Booze intake a point of contention in lawsuit over Aspen Highlands ski crash |

Booze intake a point of contention in lawsuit over Aspen Highlands ski crash

Attorneys for the victim of an alleged hit-and-run at Aspen Highlands are pushing for punitive damages in their civil action against a Chicago man accused of skiing drunk after partying at Cloud Nine Bistro.

In a legal debate playing out in Pitkin County District Court, lawyers for a plaintiff suing a Chicago man over the Feb. 13, 2020, crash — alleged to have happened on the catwalk at the bottom of the intermediate Upper Jerome Run — said defendant Daniel Katamanin’s behavior was so egregious he also should pay punitive damages.
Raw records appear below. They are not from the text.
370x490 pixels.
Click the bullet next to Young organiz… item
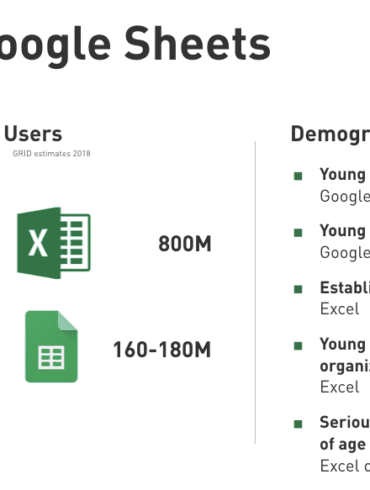coord(298,346)
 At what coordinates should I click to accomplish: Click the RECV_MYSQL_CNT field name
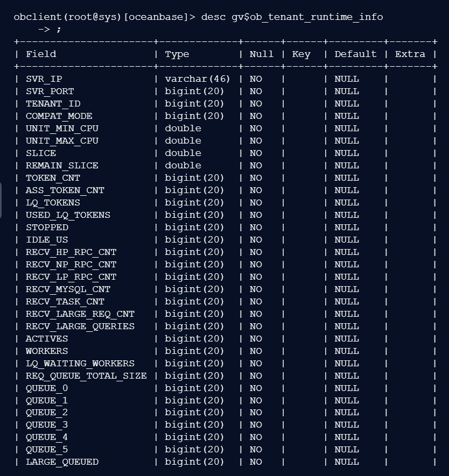click(68, 289)
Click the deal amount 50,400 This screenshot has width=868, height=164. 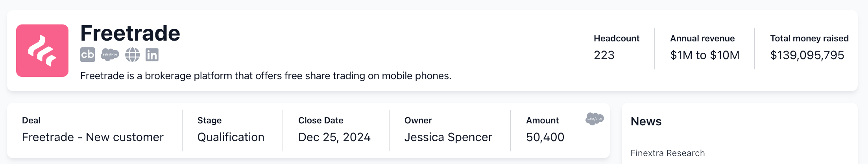click(545, 137)
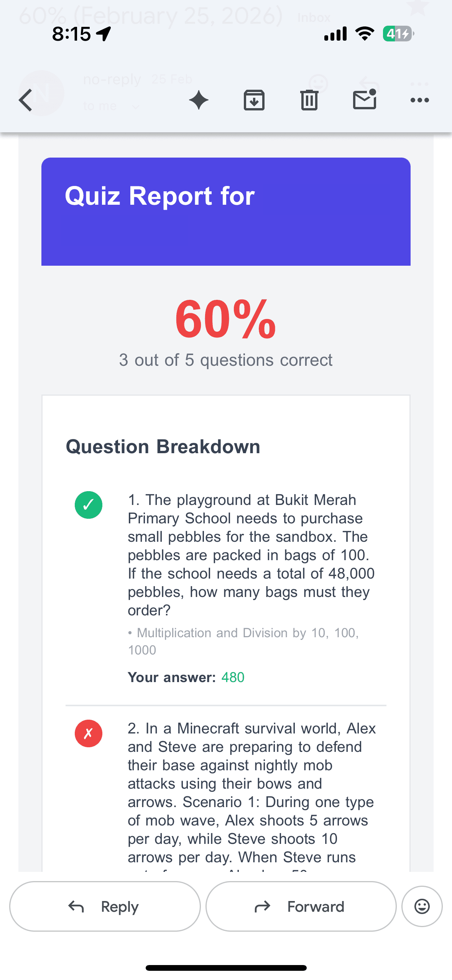Archive this quiz report email
Image resolution: width=452 pixels, height=980 pixels.
point(254,100)
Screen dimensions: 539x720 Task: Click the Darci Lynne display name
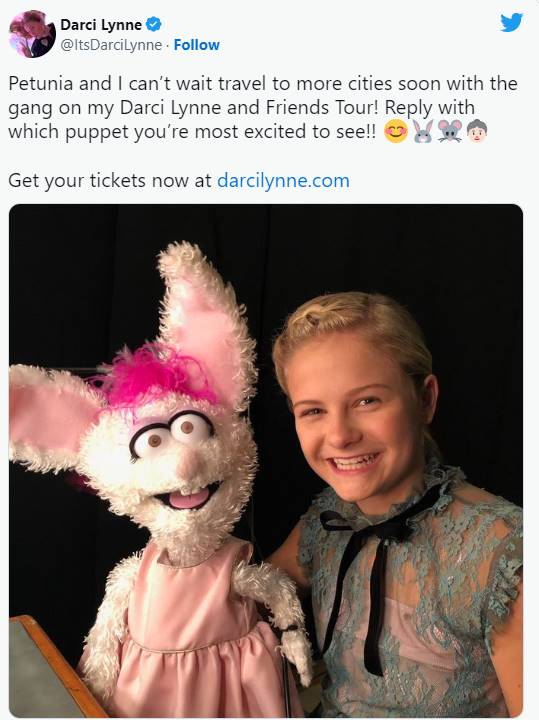[101, 24]
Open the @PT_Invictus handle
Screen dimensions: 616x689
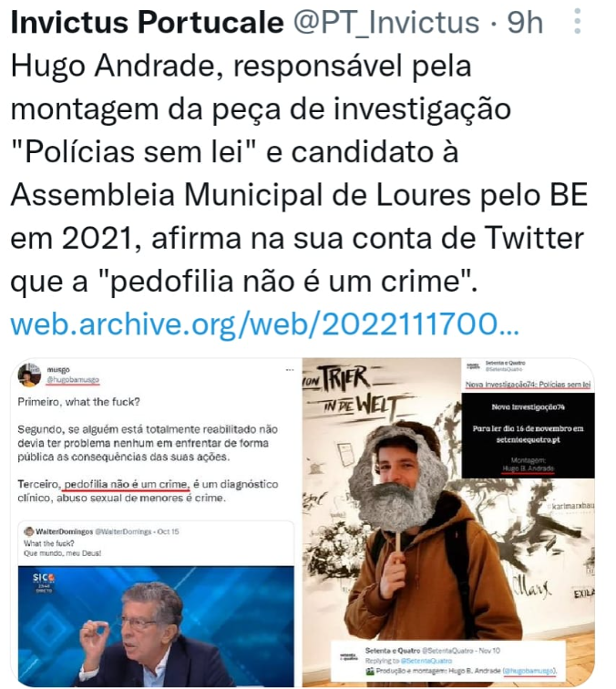tap(386, 22)
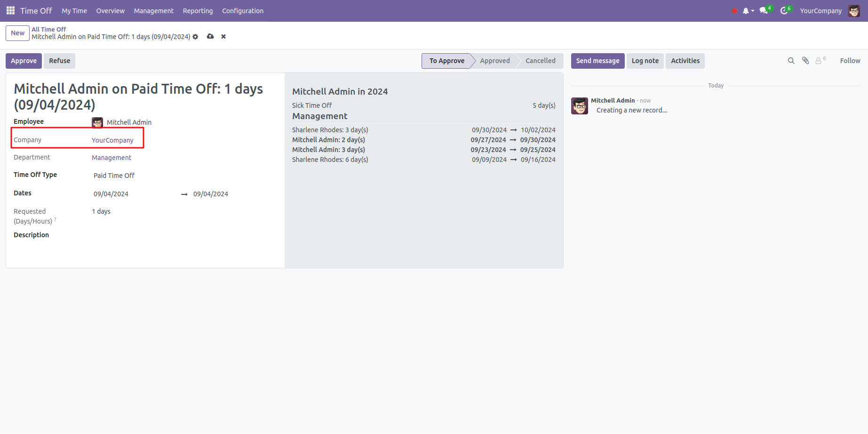Image resolution: width=868 pixels, height=434 pixels.
Task: Click the gear actions icon beside record title
Action: click(196, 37)
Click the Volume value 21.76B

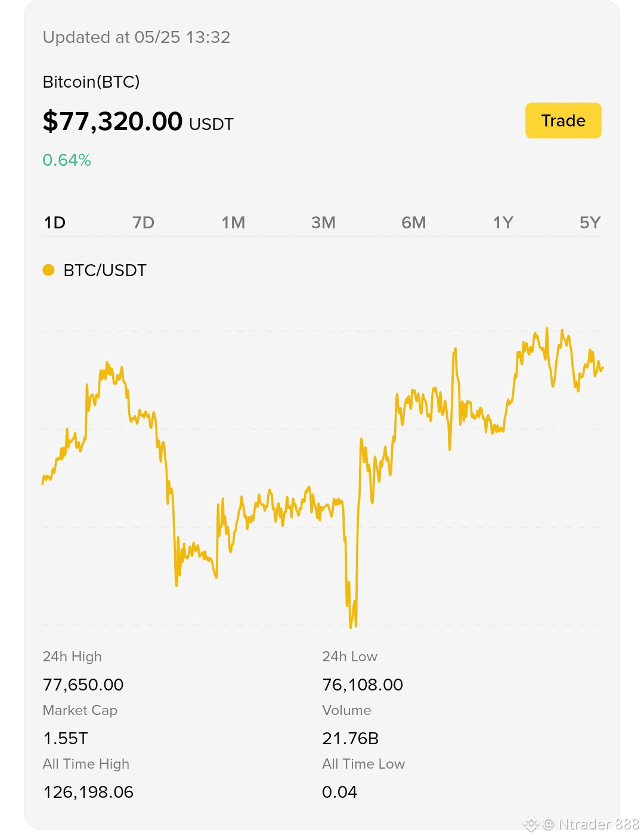click(351, 738)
Katamin’s defense counsel, comprised of attorneys at the Denver firm Hall & Evans, said in an email Friday “we strongly dispute the Plaintiff’s allegations” and left it at that.

Yet details of the defense’s arguments, described in case pleadings, alleged it was actually the plaintiff who was drunk at the time of the collision and that his attorneys are relying on unproven circumstantial evidence gleaned from both social media postings of Katamin allegedly partying at Cloud Nine, as well as a receipt for $4,704 from the on-mountain restaurant. The defense also opposed plaintiff’s proposal to add punitive damages.

“The purpose of exemplary damages is not to compensate the injured party, but to punish wrongdoers as an example to others,” argued a Feb. 24-dated motion from the defense. “Merely negligent conduct cannot serve as the basis for exemplary damages.”

The current arguments over whether the plaintiff can pursue exemplary damages come after the negligence complaint was filed in May in Pitkin County District Court. The suit’s current version seeks damages to compensate the defendant for medical expenses, pain and suffering, past and future wage losses, emotional distress, permanent disability, as well as emotional anxiety, disability and embarrassment; past and future loss of normal life. The victim, also of Illinois, suffered a broken humerus and other injuries from the crash, his suit claimed.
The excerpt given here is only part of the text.